Work instruction 1: From the excerpt on the company's debt and leases, extract the passage between "Note 10 - Leases" and "in August 2050.", inclusive.
Work instruction 2: In the excerpt on the company's debt and leases, what was the interest rate on the Canadian mortgage note at April 30, 2022?

Extract:
════
The Company was in compliance with the covenants under the credit arrangements in the U.A.E. and Egypt as of April 30, 2022. On April 30, 2022, interest rates were based on the Emirates Inter Bank Offered Rate plus 3.0% to 3.5% per annum for the U.A.E. credit arrangements, two of which have a minimum interest rate of 4.5% per annum, and based on the stated interest rate in the agreement for the Egypt credit arrangement. Based on these base rates, as of April 30, 2022, the Company's interest rates ranged from 4.50% to 8.0%, with a weighted average rate of 7.63%, and the Company had facility limits totaling $14.9 million under these credit arrangements. As of April 30, 2022$2.3 million of availability was used to support letters of credit to guarantee amounts committed for inventory purchases and for performance guarantees. Additionally, as of April 30, 2022, the Company had borrowed $6.1 million, and had an additional $6.5 million of borrowing remaining available under the foreign revolving credit arrangements. The foreign revolving lines balances as of April 30, 2022 and January 31, 2022, were included as current maturities of long-term debt in the Company's consolidated balance sheets. 

 

Mortgages. On July 28, 2016, the Company borrowed CAD 8.0 million (approximately $6.1 million at the prevailing exchange rate on the transaction date) from a bank in Canada under a mortgage note secured by the Company's manufacturing facility located in Alberta, Canada that matures on December 23, 2042. The interest rate is variable, and was 5.05% at April 30, 2022. Principal payments began in January 2018.

 

On June 19, 2012, the Company borrowed $1.8 million under a mortgage note secured by its manufacturing facility in Lebanon, Tennessee. The proceeds were used for repayment of amounts borrowed. On April 14, 2021, the Company entered into the Purchase and Sale Agreement discussed above. Concurrently with the sale, the Company paid off the approximately $0.9 million remaining on the mortgage note on the Property to its lender.

 

Note 10 - Leases

 

Operating Leases. In August 2020, the Company entered into a new lease in Abu Dhabi for land upon which the Company intends to build a facility. The annual payments are initially expected to be approximately 1.2 million U.A.E. Dirhams (approximately $0.3 million at April 30, 2022), inclusive of rent and common charges, with escalation clauses in the agreement. Rent payments are deferred until August 2022. The lease expires in August 2050.
════
Stored records:

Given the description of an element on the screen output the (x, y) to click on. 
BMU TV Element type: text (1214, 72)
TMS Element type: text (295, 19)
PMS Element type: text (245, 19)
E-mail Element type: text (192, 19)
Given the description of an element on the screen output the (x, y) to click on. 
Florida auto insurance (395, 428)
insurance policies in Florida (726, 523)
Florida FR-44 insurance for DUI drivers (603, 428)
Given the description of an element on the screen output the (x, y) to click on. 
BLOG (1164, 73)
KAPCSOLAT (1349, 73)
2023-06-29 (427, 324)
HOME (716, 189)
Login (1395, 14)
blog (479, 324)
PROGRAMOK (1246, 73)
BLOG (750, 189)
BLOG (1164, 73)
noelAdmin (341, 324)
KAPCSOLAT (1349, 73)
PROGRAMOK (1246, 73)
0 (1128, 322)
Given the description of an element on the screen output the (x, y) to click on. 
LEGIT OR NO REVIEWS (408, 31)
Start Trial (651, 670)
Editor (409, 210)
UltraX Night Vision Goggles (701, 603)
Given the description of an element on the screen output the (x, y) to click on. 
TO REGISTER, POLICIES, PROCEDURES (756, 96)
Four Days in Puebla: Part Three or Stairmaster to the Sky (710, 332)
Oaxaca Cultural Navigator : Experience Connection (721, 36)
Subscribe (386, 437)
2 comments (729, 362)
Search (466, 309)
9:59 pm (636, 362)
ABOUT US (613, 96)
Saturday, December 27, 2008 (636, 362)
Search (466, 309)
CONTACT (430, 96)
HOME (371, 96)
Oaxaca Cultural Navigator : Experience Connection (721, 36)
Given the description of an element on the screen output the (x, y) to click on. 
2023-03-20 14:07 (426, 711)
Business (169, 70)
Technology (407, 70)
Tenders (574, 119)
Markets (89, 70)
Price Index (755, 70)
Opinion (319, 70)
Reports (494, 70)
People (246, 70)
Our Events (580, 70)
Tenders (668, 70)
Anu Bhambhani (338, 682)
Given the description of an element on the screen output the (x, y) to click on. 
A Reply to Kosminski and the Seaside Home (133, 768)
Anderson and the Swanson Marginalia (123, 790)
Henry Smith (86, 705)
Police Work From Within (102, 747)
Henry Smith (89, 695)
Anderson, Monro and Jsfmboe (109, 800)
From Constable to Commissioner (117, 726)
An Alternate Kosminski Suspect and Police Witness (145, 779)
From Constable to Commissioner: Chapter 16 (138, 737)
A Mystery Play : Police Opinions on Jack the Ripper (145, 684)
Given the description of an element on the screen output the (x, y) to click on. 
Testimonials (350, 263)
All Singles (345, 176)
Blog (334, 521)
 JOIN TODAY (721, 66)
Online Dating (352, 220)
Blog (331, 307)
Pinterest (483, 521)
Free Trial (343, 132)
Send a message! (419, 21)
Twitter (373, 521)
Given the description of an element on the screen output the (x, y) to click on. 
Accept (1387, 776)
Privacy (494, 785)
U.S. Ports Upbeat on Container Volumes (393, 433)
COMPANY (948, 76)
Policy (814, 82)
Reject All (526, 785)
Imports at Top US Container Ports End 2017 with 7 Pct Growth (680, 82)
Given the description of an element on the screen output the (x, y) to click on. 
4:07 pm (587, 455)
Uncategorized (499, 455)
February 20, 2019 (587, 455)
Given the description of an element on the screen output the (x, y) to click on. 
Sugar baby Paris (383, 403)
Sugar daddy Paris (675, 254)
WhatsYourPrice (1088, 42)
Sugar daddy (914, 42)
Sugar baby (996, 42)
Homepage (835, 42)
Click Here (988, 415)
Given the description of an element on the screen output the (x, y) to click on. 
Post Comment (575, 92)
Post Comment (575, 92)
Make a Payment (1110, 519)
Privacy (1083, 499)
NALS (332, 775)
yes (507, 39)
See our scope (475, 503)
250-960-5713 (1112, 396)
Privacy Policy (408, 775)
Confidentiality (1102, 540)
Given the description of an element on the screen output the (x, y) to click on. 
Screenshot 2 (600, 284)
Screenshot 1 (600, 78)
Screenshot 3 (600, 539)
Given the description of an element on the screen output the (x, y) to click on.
════
Answer space 1:
Note 10 - Leases

 

Operating Leases. In August 2020, the Company entered into a new lease in Abu Dhabi for land upon which the Company intends to build a facility. The annual payments are initially expected to be approximately 1.2 million U.A.E. Dirhams (approximately $0.3 million at April 30, 2022), inclusive of rent and common charges, with escalation clauses in the agreement. Rent payments are deferred until August 2022. The lease expires in August 2050.

Answer space 2: 5.05%